──────── DATA FOR THE TASK ────────

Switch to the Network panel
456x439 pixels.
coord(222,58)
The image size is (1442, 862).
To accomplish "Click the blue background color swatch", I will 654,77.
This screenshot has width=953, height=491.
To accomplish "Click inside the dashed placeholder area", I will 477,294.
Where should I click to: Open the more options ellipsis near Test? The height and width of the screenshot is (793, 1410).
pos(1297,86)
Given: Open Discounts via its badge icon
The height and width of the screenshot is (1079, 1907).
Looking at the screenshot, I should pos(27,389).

────────

#### WORK REQUIRED:
An exact copy of every line above is needed.

#### SOLUTION TO THIS PROBLEM:
Switch to the Network panel
456x439 pixels.
coord(222,58)
The image size is (1442, 862).
To accomplish "Click the blue background color swatch", I will 654,77.
This screenshot has width=953, height=491.
To accomplish "Click inside the dashed placeholder area", I will 477,294.
Where should I click to: Open the more options ellipsis near Test? The height and width of the screenshot is (793, 1410).
pos(1297,86)
Given: Open Discounts via its badge icon
The height and width of the screenshot is (1079, 1907).
Looking at the screenshot, I should pos(27,389).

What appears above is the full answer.